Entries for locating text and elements
========================================

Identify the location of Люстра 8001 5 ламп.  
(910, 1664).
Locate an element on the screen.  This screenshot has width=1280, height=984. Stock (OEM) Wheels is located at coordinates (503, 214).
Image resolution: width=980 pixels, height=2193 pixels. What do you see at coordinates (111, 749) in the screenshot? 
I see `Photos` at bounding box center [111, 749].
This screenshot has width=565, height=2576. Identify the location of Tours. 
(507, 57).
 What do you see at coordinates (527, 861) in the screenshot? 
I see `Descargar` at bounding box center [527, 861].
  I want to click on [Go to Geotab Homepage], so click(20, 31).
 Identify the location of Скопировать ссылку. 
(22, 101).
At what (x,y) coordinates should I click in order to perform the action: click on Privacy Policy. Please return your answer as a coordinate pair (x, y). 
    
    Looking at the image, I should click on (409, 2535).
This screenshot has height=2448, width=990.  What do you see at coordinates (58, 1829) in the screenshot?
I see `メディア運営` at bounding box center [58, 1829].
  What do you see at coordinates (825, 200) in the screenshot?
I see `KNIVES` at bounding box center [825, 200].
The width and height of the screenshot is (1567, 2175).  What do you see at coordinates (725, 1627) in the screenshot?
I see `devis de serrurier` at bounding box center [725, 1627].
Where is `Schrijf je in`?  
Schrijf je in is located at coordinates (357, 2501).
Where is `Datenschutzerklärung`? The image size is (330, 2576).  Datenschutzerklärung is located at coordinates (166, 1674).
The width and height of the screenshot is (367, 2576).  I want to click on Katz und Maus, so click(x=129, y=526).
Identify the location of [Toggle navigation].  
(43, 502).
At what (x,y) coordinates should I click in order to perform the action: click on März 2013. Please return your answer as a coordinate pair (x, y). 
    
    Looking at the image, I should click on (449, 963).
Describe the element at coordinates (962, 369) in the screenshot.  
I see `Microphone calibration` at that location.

========================================

TASK DETAILS
Present every line of the material above as a Markdown table with the columns "Row" and "Line," numbering the rows in order and leaving out blank lines.

EXPECTED ANSWER
| Row | Line |
|---|---|
| 1 | Identify the location of Люстра 8001 5 ламп.   |
| 2 | (910, 1664). |
| 3 | Locate an element on the screen.  This screenshot has width=1280, height=984. Stock (OEM) Wheels is located at coordinates (503, 214). |
| 4 | Image resolution: width=980 pixels, height=2193 pixels. What do you see at coordinates (111, 749) in the screenshot?  |
| 5 | I see `Photos` at bounding box center [111, 749]. |
| 6 | This screenshot has width=565, height=2576. Identify the location of Tours.  |
| 7 | (507, 57). |
| 8 |  What do you see at coordinates (527, 861) in the screenshot?  |
| 9 | I see `Descargar` at bounding box center [527, 861]. |
| 10 |   I want to click on [Go to Geotab Homepage], so click(20, 31). |
| 11 |  Identify the location of Скопировать ссылку.  |
| 12 | (22, 101). |
| 13 | At what (x,y) coordinates should I click in order to perform the action: click on Privacy Policy. Please return your answer as a coordinate pair (x, y).  |
| 14 |     Looking at the image, I should click on (409, 2535). |
| 15 | This screenshot has height=2448, width=990.  What do you see at coordinates (58, 1829) in the screenshot? |
| 16 | I see `メディア運営` at bounding box center [58, 1829]. |
| 17 |   What do you see at coordinates (825, 200) in the screenshot? |
| 18 | I see `KNIVES` at bounding box center [825, 200]. |
| 19 | The width and height of the screenshot is (1567, 2175).  What do you see at coordinates (725, 1627) in the screenshot? |
| 20 | I see `devis de serrurier` at bounding box center [725, 1627]. |
| 21 | Where is `Schrijf je in`?   |
| 22 | Schrijf je in is located at coordinates (357, 2501). |
| 23 | Where is `Datenschutzerklärung`? The image size is (330, 2576).  Datenschutzerklärung is located at coordinates (166, 1674). |
| 24 | The width and height of the screenshot is (367, 2576).  I want to click on Katz und Maus, so click(x=129, y=526). |
| 25 | Identify the location of [Toggle navigation].   |
| 26 | (43, 502). |
| 27 | At what (x,y) coordinates should I click in order to perform the action: click on März 2013. Please return your answer as a coordinate pair (x, y).  |
| 28 |     Looking at the image, I should click on (449, 963). |
| 29 | Describe the element at coordinates (962, 369) in the screenshot.   |
| 30 | I see `Microphone calibration` at that location. |